Stored data:
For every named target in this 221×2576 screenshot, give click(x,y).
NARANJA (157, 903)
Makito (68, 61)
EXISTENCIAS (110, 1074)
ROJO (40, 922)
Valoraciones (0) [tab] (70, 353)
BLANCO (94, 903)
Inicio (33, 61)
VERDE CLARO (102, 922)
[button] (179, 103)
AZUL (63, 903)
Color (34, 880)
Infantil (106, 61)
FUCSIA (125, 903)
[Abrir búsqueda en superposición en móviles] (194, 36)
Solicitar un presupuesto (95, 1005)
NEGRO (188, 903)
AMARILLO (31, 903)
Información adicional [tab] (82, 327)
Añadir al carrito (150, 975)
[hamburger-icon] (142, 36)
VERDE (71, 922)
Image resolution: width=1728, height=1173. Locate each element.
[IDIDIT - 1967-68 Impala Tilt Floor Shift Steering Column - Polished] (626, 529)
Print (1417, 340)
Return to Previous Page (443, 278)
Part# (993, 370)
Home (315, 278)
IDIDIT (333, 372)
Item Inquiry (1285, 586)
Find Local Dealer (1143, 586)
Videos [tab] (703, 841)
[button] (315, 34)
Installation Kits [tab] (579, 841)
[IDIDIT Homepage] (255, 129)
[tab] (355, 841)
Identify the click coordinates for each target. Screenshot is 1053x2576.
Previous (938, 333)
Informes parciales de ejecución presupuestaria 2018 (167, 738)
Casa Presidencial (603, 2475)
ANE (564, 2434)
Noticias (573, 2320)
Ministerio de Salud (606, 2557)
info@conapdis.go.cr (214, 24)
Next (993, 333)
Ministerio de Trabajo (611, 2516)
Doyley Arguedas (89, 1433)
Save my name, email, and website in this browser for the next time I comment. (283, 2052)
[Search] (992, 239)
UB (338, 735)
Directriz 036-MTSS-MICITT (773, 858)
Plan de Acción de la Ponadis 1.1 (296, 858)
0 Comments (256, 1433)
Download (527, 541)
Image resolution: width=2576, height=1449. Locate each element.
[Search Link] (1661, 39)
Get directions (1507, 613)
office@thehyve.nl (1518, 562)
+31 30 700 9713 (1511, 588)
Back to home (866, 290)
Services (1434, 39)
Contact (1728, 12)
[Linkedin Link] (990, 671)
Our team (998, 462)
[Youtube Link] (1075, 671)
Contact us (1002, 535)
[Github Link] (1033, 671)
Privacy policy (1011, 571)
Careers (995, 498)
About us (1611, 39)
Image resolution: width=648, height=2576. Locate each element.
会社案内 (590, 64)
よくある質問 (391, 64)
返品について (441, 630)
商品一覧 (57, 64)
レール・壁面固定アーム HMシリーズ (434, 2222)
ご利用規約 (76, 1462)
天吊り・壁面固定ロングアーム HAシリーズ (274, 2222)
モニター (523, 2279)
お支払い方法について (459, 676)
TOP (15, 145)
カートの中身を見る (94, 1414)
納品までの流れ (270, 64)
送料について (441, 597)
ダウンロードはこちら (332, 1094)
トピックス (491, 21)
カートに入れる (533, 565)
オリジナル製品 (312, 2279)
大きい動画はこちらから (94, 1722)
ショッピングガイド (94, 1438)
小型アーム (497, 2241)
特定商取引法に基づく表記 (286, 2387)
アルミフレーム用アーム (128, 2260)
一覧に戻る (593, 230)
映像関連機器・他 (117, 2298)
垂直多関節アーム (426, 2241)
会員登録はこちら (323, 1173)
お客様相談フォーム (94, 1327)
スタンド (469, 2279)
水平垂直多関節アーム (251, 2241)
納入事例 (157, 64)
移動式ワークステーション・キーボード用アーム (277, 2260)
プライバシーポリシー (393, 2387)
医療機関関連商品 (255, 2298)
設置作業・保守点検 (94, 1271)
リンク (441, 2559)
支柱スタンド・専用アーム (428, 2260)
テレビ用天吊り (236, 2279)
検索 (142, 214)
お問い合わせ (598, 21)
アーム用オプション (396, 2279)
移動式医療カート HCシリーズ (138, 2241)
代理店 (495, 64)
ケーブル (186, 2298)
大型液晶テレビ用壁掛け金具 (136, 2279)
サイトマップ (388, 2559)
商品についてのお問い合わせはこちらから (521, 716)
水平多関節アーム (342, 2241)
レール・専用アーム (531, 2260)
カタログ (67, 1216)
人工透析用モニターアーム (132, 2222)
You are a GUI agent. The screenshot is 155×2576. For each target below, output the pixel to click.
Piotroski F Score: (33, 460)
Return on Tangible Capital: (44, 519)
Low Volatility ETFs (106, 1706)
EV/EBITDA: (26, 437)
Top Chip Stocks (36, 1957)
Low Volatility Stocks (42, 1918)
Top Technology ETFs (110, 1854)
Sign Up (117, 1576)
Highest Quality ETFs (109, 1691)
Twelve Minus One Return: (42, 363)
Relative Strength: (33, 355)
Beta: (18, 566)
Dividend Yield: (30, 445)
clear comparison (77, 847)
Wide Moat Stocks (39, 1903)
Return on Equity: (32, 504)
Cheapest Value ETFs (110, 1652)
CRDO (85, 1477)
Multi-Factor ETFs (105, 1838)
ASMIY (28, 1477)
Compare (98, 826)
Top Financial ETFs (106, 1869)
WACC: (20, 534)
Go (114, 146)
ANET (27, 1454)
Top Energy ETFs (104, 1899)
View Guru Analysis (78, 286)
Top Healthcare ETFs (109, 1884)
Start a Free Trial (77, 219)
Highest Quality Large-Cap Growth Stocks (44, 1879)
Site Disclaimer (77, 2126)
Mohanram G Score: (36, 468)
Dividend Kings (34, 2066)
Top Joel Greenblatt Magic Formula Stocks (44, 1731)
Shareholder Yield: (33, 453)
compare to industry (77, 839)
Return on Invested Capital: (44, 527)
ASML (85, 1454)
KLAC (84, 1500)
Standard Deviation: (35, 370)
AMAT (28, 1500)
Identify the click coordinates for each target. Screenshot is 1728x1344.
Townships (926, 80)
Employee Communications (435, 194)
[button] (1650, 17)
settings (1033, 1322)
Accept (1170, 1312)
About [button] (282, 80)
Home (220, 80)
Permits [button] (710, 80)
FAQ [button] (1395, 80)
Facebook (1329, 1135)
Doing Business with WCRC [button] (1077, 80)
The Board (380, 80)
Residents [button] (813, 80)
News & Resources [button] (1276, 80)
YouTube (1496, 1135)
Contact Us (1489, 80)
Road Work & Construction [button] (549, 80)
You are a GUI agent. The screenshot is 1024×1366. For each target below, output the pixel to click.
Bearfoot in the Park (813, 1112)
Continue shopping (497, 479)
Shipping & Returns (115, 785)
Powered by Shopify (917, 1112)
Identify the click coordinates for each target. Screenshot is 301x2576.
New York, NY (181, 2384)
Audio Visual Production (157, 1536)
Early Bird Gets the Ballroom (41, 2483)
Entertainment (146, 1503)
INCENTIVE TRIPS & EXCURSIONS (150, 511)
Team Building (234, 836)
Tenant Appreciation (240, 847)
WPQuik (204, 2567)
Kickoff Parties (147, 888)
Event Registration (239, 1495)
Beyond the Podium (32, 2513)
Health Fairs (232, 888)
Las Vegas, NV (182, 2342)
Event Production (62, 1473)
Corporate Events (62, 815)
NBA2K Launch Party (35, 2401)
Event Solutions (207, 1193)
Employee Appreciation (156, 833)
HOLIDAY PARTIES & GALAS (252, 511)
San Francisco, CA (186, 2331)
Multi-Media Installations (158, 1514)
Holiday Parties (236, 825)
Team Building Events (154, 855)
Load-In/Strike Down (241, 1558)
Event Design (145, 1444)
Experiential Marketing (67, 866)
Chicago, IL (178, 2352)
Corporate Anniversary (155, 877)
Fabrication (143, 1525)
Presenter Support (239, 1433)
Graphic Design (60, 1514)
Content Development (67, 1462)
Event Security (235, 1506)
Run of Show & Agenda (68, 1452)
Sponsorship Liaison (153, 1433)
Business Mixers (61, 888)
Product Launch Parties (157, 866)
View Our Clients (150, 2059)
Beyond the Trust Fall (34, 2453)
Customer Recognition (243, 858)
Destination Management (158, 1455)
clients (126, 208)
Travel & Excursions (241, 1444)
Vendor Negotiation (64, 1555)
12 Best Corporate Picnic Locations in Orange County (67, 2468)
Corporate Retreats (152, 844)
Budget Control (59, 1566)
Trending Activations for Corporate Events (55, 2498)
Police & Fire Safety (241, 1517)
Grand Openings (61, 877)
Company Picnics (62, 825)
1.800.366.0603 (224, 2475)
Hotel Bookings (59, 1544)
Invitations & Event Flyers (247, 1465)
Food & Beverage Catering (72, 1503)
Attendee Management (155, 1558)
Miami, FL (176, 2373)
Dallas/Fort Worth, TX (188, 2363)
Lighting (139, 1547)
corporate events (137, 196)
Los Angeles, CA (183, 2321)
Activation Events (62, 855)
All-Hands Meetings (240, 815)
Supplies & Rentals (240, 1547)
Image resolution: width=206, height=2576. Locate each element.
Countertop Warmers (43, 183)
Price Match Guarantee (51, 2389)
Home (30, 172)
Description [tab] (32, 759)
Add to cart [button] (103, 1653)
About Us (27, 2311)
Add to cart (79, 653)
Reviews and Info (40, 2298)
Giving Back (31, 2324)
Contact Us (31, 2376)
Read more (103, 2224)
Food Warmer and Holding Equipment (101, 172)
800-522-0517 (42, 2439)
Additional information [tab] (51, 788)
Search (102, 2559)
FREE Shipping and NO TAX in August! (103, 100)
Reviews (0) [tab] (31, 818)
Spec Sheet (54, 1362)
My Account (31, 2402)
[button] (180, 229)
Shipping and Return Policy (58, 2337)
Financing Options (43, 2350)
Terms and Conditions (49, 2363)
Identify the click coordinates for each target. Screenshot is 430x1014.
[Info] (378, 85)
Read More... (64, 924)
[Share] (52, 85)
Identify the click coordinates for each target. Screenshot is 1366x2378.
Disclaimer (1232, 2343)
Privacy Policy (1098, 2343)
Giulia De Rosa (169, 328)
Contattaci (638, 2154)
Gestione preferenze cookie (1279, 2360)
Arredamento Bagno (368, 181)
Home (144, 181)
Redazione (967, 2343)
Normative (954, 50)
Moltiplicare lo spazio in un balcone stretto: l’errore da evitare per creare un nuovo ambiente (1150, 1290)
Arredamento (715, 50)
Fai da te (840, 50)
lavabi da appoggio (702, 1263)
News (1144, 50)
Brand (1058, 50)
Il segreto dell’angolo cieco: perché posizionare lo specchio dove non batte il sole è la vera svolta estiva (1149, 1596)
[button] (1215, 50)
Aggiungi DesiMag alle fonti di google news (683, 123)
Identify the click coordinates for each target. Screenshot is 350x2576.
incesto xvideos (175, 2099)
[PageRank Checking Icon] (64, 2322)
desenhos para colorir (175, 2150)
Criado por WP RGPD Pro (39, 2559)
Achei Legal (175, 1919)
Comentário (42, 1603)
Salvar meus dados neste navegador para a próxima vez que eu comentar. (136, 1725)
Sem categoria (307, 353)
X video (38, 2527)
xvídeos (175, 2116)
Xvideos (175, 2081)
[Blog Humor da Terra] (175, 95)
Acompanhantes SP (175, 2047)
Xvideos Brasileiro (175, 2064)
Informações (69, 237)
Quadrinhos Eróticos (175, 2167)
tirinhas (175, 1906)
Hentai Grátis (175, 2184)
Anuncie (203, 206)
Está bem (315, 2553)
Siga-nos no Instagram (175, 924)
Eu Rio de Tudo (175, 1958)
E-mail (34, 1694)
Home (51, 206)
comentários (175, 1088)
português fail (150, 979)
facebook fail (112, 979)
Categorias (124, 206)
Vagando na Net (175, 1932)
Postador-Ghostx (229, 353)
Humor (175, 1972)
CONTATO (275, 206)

Your instructions:
A verbatim transcription is needed of the lines above, starting at the line with "[IDIDIT Homepage] (255, 129)" and ending at the line with "テレビ用天吊り (236, 2279)", both included, and of nothing else.

Output:
[IDIDIT Homepage] (255, 129)
[tab] (355, 841)
Identify the click coordinates for each target. Screenshot is 1053x2576.
Previous (938, 333)
Informes parciales de ejecución presupuestaria 2018 (167, 738)
Casa Presidencial (603, 2475)
ANE (564, 2434)
Noticias (573, 2320)
Ministerio de Salud (606, 2557)
info@conapdis.go.cr (214, 24)
Next (993, 333)
Ministerio de Trabajo (611, 2516)
Doyley Arguedas (89, 1433)
Save my name, email, and website in this browser for the next time I comment. (283, 2052)
[Search] (992, 239)
UB (338, 735)
Directriz 036-MTSS-MICITT (773, 858)
Plan de Acción de la Ponadis 1.1 (296, 858)
0 Comments (256, 1433)
Download (527, 541)
Image resolution: width=2576, height=1449. Locate each element.
[Search Link] (1661, 39)
Get directions (1507, 613)
office@thehyve.nl (1518, 562)
+31 30 700 9713 (1511, 588)
Back to home (866, 290)
Services (1434, 39)
Contact (1728, 12)
[Linkedin Link] (990, 671)
Our team (998, 462)
[Youtube Link] (1075, 671)
Contact us (1002, 535)
[Github Link] (1033, 671)
Privacy policy (1011, 571)
Careers (995, 498)
About us (1611, 39)
Image resolution: width=648, height=2576. Locate each element.
会社案内 (590, 64)
よくある質問 (391, 64)
返品について (441, 630)
商品一覧 (57, 64)
レール・壁面固定アーム HMシリーズ (434, 2222)
ご利用規約 (76, 1462)
天吊り・壁面固定ロングアーム HAシリーズ (274, 2222)
モニター (523, 2279)
お支払い方法について (459, 676)
TOP (15, 145)
カートの中身を見る (94, 1414)
納品までの流れ (270, 64)
送料について (441, 597)
ダウンロードはこちら (332, 1094)
トピックス (491, 21)
カートに入れる (533, 565)
オリジナル製品 (312, 2279)
大きい動画はこちらから (94, 1722)
ショッピングガイド (94, 1438)
小型アーム (497, 2241)
特定商取引法に基づく表記 (286, 2387)
アルミフレーム用アーム (128, 2260)
一覧に戻る (593, 230)
映像関連機器・他 (117, 2298)
垂直多関節アーム (426, 2241)
会員登録はこちら (323, 1173)
お客様相談フォーム (94, 1327)
スタンド (469, 2279)
水平垂直多関節アーム (251, 2241)
納入事例 (157, 64)
移動式ワークステーション・キーボード用アーム (277, 2260)
プライバシーポリシー (393, 2387)
医療機関関連商品 (255, 2298)
設置作業・保守点検 (94, 1271)
リンク (441, 2559)
支柱スタンド・専用アーム (428, 2260)
テレビ用天吊り (236, 2279)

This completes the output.